Iceland Essentials

Iceland seems to have exploded in popularity over recent years. After seeing some of the photos, it was becoming quite obvious why. I want to discuss how to make your planning easy. Probably the key things to consider are logistics, transportation, and lodging. I spent three days in Iceland. For such a quick trip, I felt very happy with all that I was able to experience in such a short amount of time. Being able to minimize time off work and maximize experience is so important to me. In my Iceland guides, I will share my tips on this trip and what I might do differently next time. If you are wanting to see the major highlights, three days is plenty of time. If you want to dig a little deeper, the options are really without limit. Google is such a helpful resource for planning, but I still buy travel books! I used the Rick Steve’s book as my major source of information. I also bought a Pocket Lonely Planet guide to Reykjavik and Moon Iceland.

Getting there: A little over a year ago, American Airlines started direct flights between Dallas and Reykjavik. Last I heard, this was seasonal, but it was extremely convenient. It was available during the summer months and into the first part of October. That being said, I heard rumors that American Airlines may start a nonstop all year long to Reykjavik. My airfare was around $700 for a multi-city ticket. I left from Texas and stopped in Chicago for several days on the way back. For other options, Iceland Air really seemed to be the major carrier for the country.

Our three day schedule:

Day 1: Golden Circle

Day 2: South Coast

Day 3: Reykjavik and Blue Lagoon

Transportation: We rented a car for the trip. There are plenty of tours that leave from Reykjavik and return at the end of the day. I did enjoy the freedom of having our own rental. I have a couple of recommendations when choosing a rental car company. We rented from National. National is not in the airport. There is a bus that takes you to the other car rental locations. The bus ride is not far. That being said, I would recommend going with one in the airport. Avis, Budget, and Europcar were all located in the airport. I cannot recommend National. Once we arrived at their office, it took us approximately 1.5 to 2 hours to leave the building with the car. My travel partner even has status with National that would normally allow him to skip the wait line. They did not honor it even after making a request. When we walked in, there were over 20 people waiting. They were short staffed and operated at a snail’s pace. We did not have any issues with the car, but this hold up at the airport left a very unfortunate lasting impression about this company. Those two hours made us miss one stop on the Golden Circle and get to our hotel far later than we had planned. As you will read later, this made finding the hotel difficult.
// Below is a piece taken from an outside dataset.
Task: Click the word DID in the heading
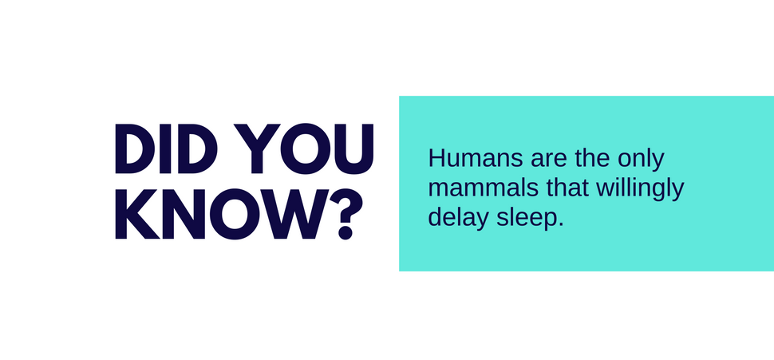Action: click(x=166, y=148)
Dependent upon the time of year, you may want to consider the following for your rental car booking. Make sure that the car is a 4X4 that has winter tires with spikes. This was important for us during October. The first day driving was treacherous, and we almost slid off the road due to ice. Also, the terrain can be unpredictable so ensure that you have purchased insurance to protect you from damage such as gravel, etc.

Weather: You can see the current weather conditions online and road closures. road. is is one of the websites I used prior to leaving and from the rental car company to check conditions before setting out. It lays out how difficult the roads are to pass in real time and notates closures. The day we arrived, weather conditions were poor. It was snowing and the roads became slick. At our first stop, there was ice and significant wind making it difficult to enjoy. Summer may be the best time to visit; however, this does limit chances of seeing the Northern Lights. The average temperature when we were there was between 30-40 degrees F. After the first day, the weather improved and we did not encounter any problems.

Packing essentials: I included a photo of our Michelin 750 map of Iceland. I ordered this from Amazon prior to leaving for the trip. Personally, I thought having this map was invaluable. We did not pay for navigation in the rental. It did have a screen that allowed us to zoom in and out and we could see what road we were traveling on. This was helpful, but I felt we needed a little more. Other items that I brought were my hiking boots and layered clothing. I wore my Arcteryx hiking pants over yoga leggings both days due to the temperature and wind. I did use my waterproof jacket a couple of times as well. If you are there in winter, make sure you bring waterproof gloves in addition to a hat and scarf. I had a scarf and hood on my coat and still felt cold. A beanie or hat would have been ideal.

Before you leave the airport: If you like to enjoy a drink in the evening …. continue reading. Eating and drinking are expensive in Iceland. For this reason, we stopped at the duty free directly across from the baggage claim and made some purchases. You cannot miss it. We left with two bottles of wine and snacks for the drive. Having the bottles to enjoy in the room proved to be a great end to the evening. The price is cheaper and, of course, it is duty free. In the airport, we also used the ATM to get $100 in Icelandic Krona. This turned out to be plenty of money for us to use during our three day trip. In reality, you can absolutely get by with credit cards the entire visit. Even the parking meters take credit cards. Also of importance, there is no tipping in Iceland!